Exercise prompt
Repeat only the lines from the one containing "The width and" to the final line below, exactly as they read, and leave every picture out.

Stored data entries
Start of Block

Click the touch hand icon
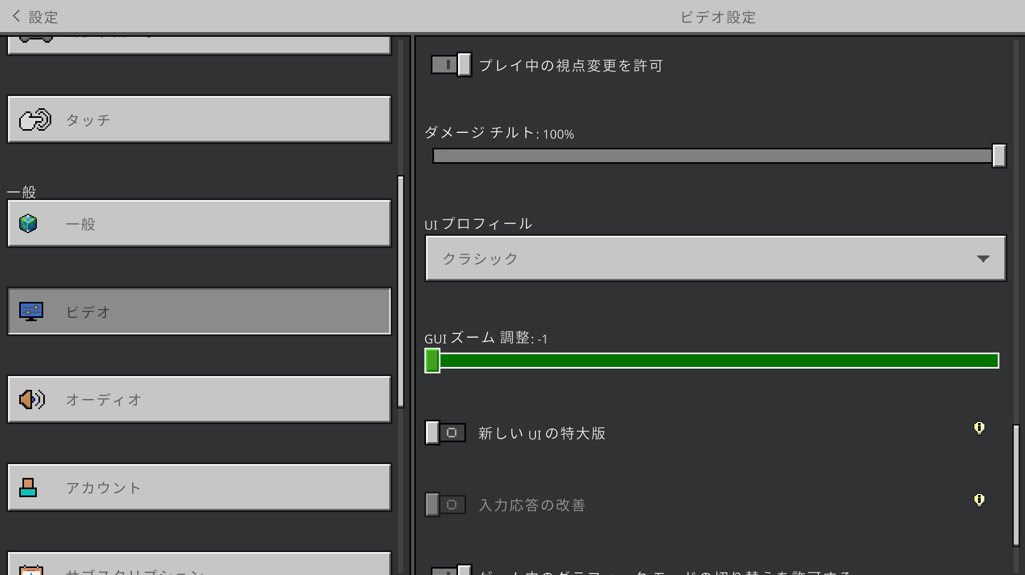This screenshot has width=1025, height=575. (35, 120)
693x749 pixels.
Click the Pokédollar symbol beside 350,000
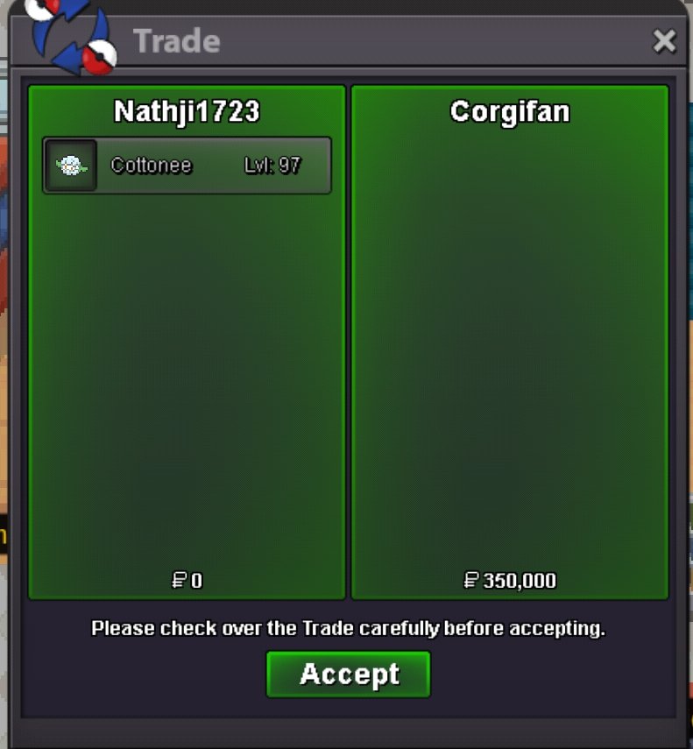(471, 581)
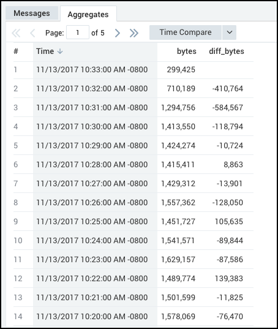This screenshot has height=329, width=278.
Task: Go to the previous results page
Action: coord(32,33)

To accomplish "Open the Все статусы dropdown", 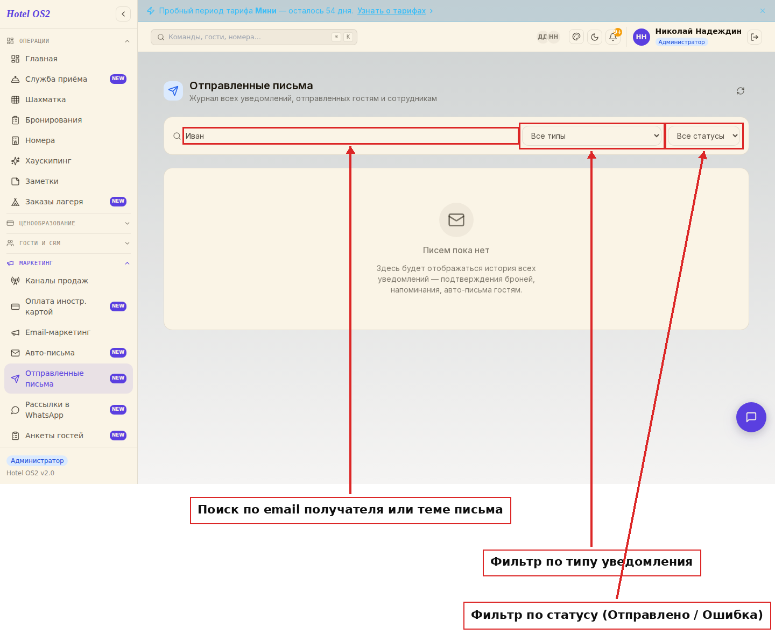I will point(704,136).
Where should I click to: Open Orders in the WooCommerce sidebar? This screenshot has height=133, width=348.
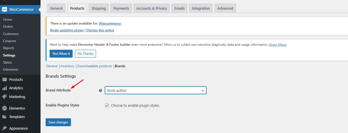click(x=8, y=27)
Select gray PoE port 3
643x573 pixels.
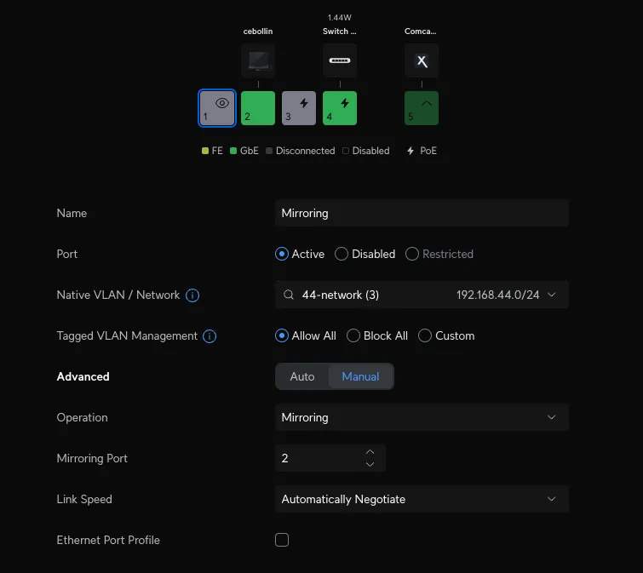pos(299,108)
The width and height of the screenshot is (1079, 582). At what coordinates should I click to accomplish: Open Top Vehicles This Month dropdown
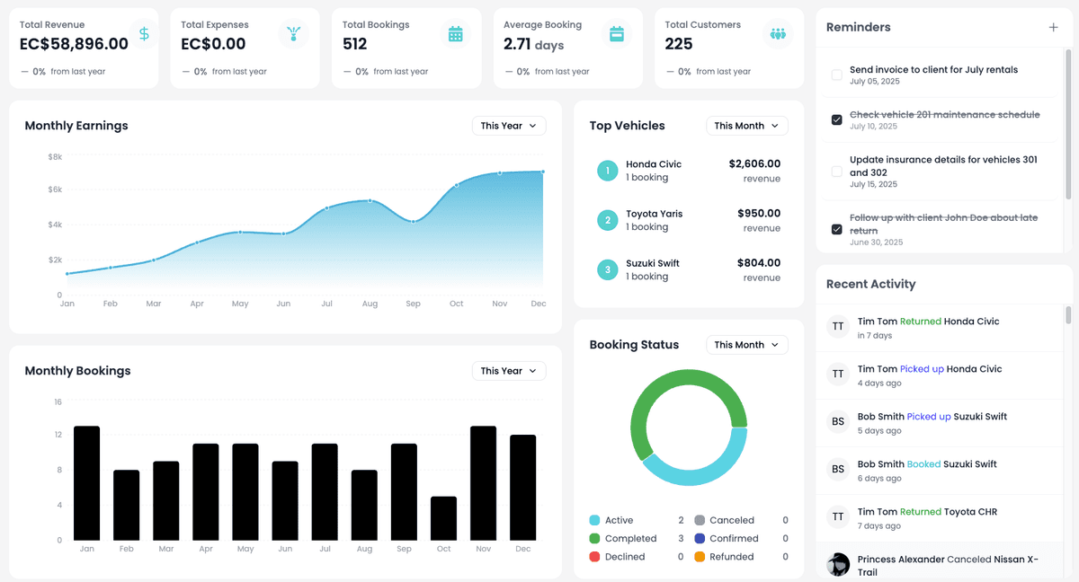[746, 126]
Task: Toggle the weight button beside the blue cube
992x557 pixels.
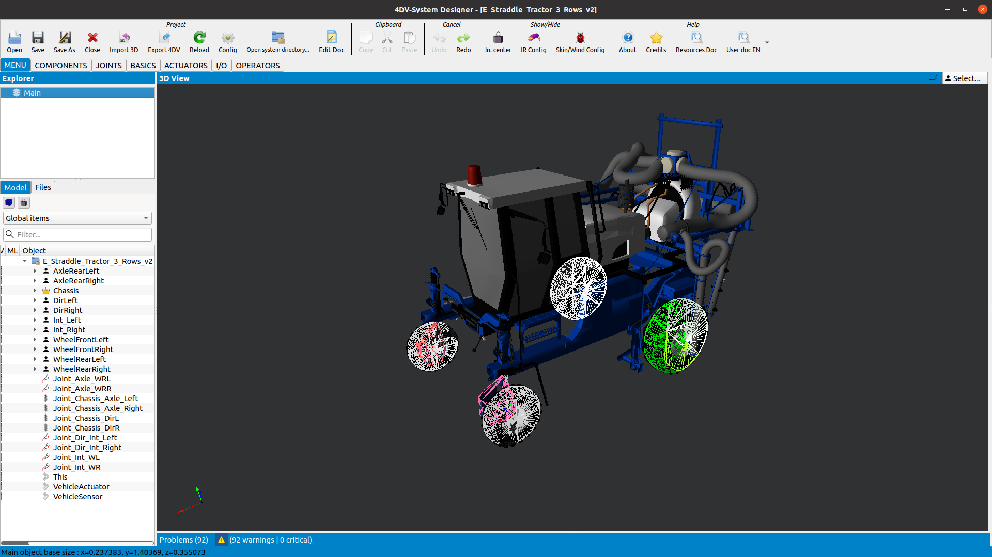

End of Block

Exercise response
The width and height of the screenshot is (1079, 582). At what coordinates should I click to accomplish: Open Top Vehicles This Month dropdown
[746, 126]
Task: Toggle the weight button beside the blue cube
992x557 pixels.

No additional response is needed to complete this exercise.